No curto período de dois meses, o presidente venezuelano rompeu o acordo que
havia celebrado com a oposição e começou uma campanha pela anexação de até 75%
da Guiana.
Lula havia visto com entusiasmo o acordo de
Barbados, assinado em outubro entre Maduro e a oposição venezuelana, sob
mediação norueguesa. O acordo previa eleições limpas
para presidente em 2024 em troca de retirada das sanções econômicas americanas
contra a Venezuela.
Semanas depois do acordo, a Suprema Corte venezuelana, retrato do que seria o STF brasileiro se o golpe de Bolsonaro tivesse funcionado, declarou nulas as primárias realizadas pela oposição para escolher sua candidata.
Pouco depois, Maduro iniciou uma campanha
pela retomada do Essequibo, território que corresponde a quase toda a
Guiana. A Venezuela argumenta que perdeu o Essequibo no século 19 por mutreta
do Império Britânico. Não duvido que seja verdade.

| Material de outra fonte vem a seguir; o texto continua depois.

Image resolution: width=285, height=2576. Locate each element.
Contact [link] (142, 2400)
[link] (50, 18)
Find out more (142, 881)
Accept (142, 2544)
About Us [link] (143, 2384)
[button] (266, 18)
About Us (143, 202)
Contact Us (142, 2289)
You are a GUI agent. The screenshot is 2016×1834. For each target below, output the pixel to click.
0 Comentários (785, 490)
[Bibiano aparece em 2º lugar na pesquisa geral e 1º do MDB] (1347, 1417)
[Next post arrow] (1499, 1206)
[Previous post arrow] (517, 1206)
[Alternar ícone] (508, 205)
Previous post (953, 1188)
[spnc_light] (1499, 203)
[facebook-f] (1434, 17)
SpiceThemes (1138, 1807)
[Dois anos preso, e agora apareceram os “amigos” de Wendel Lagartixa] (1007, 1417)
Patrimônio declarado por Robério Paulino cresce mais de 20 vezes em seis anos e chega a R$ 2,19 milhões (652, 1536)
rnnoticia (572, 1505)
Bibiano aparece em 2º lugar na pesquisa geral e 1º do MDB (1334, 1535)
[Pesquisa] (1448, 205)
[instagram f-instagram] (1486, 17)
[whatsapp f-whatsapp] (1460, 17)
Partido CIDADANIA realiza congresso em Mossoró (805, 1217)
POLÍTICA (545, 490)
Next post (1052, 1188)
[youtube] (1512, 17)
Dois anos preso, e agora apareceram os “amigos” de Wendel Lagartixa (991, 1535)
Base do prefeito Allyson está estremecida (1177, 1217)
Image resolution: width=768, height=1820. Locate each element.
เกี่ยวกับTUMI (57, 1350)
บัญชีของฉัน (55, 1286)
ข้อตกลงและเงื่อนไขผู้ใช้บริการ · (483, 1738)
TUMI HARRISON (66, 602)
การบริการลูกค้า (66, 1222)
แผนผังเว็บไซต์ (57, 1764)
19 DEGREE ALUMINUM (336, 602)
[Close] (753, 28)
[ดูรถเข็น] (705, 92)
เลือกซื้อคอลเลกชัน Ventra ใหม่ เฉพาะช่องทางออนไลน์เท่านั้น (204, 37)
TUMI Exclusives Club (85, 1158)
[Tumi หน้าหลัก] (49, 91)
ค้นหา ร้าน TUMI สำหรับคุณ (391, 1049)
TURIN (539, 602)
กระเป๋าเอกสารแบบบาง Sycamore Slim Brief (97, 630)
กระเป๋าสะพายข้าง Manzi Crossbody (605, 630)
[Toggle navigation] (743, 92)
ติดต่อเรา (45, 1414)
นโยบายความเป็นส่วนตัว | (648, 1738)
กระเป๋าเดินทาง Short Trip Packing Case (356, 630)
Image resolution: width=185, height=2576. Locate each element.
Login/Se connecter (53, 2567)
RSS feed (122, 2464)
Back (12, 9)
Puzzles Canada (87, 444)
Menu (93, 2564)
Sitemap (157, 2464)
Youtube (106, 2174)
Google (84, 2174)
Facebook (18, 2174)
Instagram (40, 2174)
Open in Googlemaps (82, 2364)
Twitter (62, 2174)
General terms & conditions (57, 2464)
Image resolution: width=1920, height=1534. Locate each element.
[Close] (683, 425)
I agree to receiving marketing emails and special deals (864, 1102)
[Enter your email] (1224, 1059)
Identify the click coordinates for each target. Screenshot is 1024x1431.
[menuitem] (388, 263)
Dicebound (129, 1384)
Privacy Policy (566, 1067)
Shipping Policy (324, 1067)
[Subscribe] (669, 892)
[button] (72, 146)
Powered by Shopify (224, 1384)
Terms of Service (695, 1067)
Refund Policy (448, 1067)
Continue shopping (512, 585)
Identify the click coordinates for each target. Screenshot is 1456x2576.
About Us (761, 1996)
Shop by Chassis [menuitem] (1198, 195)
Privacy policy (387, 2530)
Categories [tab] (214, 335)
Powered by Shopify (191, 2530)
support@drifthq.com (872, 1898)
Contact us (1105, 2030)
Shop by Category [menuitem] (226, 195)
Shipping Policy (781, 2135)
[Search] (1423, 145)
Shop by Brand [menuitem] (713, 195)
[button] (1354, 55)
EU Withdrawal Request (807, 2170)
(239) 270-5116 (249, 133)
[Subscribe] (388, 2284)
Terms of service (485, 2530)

Sobre isso, entretanto, deve-se dizer duas
coisas: em primeiro lugar, Essequibo foi colonizado por holandeses e ingleses
desde bem antes do século 19 (e nenhuma das partes deu muita bola para a
opinião dos indígenas).
Em segundo lugar, a Guiana existe como país
independente há mais de 50 anos, com uma língua diferente da Venezuela
(inglês), sua própria cultura –grande parte da população é de origem hindu– e
uma fortíssima tradição de afirmação nacional diante do imperialismo.
A luta pela independência foi conduzida pelo
Partido Popular Progressista (o mesmo do atual presidente da Guiana). Em sua
origem, e por muitos anos, o PPP foi abertamente socialista. Isso rendeu à
Guiana atritos graves com americanos e britânicos.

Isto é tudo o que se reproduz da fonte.